Tanzanite Endler Breeding Guide
Breeding the Tanzanite Endler (Poecilia wingei), a tiny purple-blue livebearer, with sexing, ~23-day broods, fry care and keeping the line free of guppy crosses.
Overview
The Tanzanite Endler is a strain of Poecilia wingei (family Poeciliidae) named for deep purple-blue colour in the tail rays of the male. Endler's livebearer is a small ovoviviparous fish that gives birth to live young roughly every 23 days, closely related to but distinct from the guppy (Poecilia reticulata).
Sexing
Males are small and colourful, developing colour at about 3-4 weeks with full intensity over the first six months, and carry a gonopodium for internal fertilisation.
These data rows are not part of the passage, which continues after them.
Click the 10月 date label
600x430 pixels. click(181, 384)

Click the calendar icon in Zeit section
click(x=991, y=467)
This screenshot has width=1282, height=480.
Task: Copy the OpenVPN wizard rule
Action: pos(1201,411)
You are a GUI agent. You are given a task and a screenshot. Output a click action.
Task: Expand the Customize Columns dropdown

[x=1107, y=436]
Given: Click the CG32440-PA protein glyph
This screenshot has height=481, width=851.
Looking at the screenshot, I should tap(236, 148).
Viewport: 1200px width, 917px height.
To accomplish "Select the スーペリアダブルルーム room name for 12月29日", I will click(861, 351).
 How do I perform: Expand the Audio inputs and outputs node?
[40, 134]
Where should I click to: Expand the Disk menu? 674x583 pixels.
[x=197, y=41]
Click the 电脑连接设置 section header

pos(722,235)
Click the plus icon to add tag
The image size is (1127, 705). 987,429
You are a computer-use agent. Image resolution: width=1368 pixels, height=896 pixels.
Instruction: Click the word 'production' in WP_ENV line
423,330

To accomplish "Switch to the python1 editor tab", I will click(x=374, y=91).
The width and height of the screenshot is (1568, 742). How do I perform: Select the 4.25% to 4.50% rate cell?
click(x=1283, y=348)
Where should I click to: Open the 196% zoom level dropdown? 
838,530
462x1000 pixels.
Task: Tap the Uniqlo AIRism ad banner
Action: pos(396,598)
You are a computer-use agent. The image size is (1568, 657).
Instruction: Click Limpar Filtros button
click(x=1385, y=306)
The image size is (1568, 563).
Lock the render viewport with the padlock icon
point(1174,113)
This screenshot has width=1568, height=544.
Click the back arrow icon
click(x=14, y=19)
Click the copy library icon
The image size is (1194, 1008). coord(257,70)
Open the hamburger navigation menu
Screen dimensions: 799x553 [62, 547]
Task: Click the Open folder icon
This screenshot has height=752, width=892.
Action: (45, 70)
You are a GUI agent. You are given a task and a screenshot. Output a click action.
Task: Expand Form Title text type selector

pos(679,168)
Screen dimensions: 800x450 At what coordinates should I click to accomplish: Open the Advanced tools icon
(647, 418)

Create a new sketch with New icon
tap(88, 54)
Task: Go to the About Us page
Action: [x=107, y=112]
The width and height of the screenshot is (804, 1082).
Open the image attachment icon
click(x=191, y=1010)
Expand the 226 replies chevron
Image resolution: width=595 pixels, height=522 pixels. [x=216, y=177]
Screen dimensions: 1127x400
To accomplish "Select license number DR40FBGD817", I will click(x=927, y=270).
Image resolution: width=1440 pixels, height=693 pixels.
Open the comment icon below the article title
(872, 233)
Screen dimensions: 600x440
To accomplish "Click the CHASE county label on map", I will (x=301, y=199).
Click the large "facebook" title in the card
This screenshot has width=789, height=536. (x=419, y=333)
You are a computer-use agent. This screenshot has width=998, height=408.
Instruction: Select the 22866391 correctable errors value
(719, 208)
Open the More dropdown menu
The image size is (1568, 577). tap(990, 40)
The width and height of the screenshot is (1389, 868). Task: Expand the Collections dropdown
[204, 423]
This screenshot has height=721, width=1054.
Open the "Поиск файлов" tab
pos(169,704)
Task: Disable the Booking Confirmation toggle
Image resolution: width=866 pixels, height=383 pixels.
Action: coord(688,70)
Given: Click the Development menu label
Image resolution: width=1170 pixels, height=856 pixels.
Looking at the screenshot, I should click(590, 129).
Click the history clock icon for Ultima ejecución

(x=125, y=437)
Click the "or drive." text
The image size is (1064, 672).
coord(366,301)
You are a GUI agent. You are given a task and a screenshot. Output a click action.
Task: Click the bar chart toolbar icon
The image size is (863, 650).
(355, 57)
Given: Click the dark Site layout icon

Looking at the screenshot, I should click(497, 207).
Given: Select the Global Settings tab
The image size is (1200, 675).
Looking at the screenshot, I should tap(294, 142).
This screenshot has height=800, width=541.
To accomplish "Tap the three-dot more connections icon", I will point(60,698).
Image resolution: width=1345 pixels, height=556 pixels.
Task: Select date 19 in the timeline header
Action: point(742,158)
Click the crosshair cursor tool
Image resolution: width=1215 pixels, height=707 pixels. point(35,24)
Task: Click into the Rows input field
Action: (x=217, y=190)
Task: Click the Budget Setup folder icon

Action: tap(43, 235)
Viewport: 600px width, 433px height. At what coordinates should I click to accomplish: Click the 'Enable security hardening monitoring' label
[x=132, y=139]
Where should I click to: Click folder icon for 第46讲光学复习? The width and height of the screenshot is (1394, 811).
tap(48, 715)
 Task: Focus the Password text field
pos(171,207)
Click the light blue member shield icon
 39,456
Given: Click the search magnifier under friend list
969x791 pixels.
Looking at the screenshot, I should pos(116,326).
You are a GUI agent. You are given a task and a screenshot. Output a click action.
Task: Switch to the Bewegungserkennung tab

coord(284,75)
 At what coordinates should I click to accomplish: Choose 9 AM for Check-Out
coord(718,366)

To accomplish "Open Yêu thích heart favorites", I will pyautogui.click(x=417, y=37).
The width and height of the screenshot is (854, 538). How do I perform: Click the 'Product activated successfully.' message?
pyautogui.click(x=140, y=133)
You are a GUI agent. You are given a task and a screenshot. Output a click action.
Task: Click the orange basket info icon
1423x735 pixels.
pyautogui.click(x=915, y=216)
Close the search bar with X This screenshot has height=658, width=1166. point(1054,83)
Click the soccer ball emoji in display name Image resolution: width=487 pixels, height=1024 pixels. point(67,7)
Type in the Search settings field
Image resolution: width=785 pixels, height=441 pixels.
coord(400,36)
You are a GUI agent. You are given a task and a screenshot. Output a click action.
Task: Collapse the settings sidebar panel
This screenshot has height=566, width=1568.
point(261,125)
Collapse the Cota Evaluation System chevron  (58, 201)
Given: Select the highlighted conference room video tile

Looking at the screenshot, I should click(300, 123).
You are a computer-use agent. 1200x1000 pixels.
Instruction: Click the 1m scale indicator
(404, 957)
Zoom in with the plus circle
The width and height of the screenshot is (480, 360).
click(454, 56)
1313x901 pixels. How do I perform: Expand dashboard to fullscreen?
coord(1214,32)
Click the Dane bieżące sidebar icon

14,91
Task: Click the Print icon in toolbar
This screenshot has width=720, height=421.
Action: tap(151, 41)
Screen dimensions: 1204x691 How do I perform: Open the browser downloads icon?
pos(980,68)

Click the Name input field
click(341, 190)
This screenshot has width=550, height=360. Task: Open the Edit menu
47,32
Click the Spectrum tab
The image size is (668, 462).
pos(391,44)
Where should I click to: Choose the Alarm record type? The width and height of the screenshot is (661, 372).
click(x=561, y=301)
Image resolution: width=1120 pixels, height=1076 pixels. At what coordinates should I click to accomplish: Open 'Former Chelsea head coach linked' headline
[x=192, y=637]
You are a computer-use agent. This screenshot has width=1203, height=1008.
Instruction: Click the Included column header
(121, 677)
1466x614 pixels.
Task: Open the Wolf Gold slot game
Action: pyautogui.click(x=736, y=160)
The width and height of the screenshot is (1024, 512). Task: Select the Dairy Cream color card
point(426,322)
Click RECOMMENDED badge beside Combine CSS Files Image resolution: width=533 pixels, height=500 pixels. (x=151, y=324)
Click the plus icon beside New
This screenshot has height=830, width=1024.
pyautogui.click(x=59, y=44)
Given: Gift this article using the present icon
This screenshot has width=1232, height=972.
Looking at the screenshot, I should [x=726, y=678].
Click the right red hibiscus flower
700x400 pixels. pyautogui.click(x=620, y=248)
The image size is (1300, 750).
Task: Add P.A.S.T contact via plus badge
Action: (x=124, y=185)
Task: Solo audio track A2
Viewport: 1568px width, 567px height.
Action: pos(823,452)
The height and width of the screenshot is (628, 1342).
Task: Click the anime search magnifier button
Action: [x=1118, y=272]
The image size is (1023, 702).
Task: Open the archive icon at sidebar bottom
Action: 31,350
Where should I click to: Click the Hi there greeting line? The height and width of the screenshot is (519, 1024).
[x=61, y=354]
Females are plainer and can reach roughly twice the size of males.
Conditioning
This omnivore conditions on small foods: fine flake, micro live or frozen foods, plus algae and microorganisms grazed from plants. Maintain stable, slightly hard alkaline water for continuous reproduction.
Breeding Setup
Mixed-sex groups breed continuously without intervention. Keeping the strain pure means excluding guppies entirely: P. wingei crosses readily with P. reticulata and the offspring are fertile, diluting the gene pool. A planted tank shelters fry and provides grazing.
Mating & Gestation
Males fertilise females internally through the gonopodium, and females give birth to live young approximately every 23 days.
Birth & Fry Care
Broods range from 1 to about 30 fry depending on the mother's age and size. Newborns spend their first hours absorbing the yolk sac on the bottom and are most at risk of predation then, including from the mother and other females; males are less cannibalistic. Feed powdered fry food, baby brine shrimp, crushed flake, algae and plant microorganisms.
Common Challenges
Large births can stress females, sometimes causing grey colouration, deterioration and death. The greatest risk to a Tanzanite line is hybridisation with guppies, which yields fertile crosses and erodes strain purity.